Structures of two romidepsin analogs (compounds 3 and 4), where the Z-dehydrobutyrine (Z-Dhb) residue, which may be susceptible to a Michael addition, has been replaced with a valine moiety.71

Despite these interesting medicinal chemistry studies, to the best of our knowledge, no analogs of romidepsin are in advanced stages of development.

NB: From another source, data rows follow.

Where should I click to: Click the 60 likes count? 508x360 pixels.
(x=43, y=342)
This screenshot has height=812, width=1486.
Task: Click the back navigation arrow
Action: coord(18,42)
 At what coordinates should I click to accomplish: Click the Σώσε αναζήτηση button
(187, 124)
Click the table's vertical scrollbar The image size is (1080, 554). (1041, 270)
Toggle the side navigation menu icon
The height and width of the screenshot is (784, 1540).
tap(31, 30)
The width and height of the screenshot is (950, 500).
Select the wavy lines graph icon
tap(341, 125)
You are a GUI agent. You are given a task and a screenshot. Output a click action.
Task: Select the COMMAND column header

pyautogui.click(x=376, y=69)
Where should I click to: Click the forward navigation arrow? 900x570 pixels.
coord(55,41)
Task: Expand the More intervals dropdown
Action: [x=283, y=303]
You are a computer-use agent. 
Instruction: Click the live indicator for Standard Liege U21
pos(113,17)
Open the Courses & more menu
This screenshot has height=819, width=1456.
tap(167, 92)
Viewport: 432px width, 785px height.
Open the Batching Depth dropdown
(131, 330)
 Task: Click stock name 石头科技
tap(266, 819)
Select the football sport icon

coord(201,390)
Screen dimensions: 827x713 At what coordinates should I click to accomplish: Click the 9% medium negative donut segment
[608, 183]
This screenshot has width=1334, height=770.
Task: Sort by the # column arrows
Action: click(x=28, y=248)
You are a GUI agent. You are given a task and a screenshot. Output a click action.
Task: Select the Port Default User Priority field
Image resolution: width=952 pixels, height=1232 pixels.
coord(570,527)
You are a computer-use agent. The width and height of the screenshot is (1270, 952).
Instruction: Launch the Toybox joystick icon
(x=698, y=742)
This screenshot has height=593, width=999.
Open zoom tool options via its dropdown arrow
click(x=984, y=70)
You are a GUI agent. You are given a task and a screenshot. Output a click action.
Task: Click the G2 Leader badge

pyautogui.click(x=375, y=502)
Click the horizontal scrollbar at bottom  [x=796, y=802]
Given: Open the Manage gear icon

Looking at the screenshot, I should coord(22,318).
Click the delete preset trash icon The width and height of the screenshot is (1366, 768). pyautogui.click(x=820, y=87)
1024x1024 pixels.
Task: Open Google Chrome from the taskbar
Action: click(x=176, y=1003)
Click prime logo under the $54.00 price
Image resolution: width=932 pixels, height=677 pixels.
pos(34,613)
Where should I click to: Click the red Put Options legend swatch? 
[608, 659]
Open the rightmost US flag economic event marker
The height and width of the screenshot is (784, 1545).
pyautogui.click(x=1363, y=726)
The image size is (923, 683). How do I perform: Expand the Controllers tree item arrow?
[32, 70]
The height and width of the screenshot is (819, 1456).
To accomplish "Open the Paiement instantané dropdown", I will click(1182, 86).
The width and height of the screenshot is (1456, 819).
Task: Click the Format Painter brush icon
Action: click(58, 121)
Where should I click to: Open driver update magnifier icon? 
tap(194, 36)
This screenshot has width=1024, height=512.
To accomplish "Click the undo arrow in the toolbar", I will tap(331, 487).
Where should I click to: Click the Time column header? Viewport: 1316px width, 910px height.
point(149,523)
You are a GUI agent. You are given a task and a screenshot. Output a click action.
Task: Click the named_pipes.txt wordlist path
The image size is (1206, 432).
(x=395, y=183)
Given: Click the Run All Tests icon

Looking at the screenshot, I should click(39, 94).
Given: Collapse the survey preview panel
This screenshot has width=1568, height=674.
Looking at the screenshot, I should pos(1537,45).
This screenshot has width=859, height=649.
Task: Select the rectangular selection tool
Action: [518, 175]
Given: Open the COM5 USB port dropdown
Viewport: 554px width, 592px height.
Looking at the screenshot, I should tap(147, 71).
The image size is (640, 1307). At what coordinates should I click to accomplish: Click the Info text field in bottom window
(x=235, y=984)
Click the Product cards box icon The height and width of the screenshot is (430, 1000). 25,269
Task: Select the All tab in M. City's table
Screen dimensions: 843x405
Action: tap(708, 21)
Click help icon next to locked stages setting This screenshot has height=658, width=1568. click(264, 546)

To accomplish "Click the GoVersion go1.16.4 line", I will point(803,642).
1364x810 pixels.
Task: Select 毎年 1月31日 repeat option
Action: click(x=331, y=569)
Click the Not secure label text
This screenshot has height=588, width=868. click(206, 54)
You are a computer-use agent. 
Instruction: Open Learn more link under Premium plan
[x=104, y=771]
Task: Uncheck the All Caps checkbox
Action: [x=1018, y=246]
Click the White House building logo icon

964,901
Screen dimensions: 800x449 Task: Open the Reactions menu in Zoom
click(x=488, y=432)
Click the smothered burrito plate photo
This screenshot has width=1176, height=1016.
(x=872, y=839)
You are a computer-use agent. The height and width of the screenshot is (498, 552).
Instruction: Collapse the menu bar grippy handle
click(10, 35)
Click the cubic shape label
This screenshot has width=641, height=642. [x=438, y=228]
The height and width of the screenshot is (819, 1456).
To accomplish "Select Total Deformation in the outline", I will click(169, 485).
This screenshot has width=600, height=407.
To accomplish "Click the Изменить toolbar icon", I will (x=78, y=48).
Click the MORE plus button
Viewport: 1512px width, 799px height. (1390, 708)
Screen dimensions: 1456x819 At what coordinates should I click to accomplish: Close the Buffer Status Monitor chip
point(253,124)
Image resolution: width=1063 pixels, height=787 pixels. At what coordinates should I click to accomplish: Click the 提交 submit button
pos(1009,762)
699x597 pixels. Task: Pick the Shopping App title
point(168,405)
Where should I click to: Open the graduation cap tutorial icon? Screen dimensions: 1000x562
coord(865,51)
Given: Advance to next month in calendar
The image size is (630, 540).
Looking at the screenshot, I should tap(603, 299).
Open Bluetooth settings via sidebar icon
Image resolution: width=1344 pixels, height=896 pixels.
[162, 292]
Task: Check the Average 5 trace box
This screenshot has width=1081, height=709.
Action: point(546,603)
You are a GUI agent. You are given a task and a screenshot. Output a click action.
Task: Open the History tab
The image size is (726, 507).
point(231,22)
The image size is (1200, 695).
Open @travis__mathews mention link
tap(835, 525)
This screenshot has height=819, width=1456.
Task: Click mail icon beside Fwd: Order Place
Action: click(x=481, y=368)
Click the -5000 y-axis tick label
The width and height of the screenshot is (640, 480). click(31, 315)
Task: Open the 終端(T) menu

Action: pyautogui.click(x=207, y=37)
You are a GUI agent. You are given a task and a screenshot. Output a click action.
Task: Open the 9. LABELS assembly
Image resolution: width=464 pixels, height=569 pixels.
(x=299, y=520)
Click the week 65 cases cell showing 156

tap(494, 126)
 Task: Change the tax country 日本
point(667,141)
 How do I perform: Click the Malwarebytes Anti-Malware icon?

Romidepsin, a potent HDAC inhibitor, offers a promising new treatment for a disease with few existing therapies. This natural product was approved by the US FDA in November of 2009 for use in patients with CTLC under the trade name Istodax marketed by Celgene Corporation. The dosing schedule was approved as 14 mg m–2 on days 1, 8 and 15 of a 28-day cycle.(This information comes from the package insert.) After a year of approval as an antineoplastic agent, preliminary information suggests that romidepsin is finding a real place in the treatment of CTCL, and the activity and manageable toxicity are helpful for both patients receiving treatment and doctors prescribing it (personal communication by several medical doctors to WM). At the time of preparation of this review, a supplemental new drug application was being prepared for peripheral T-cell lymphoma,75 and only time will tell if romidepsin's use expands to the treatment of other cancers.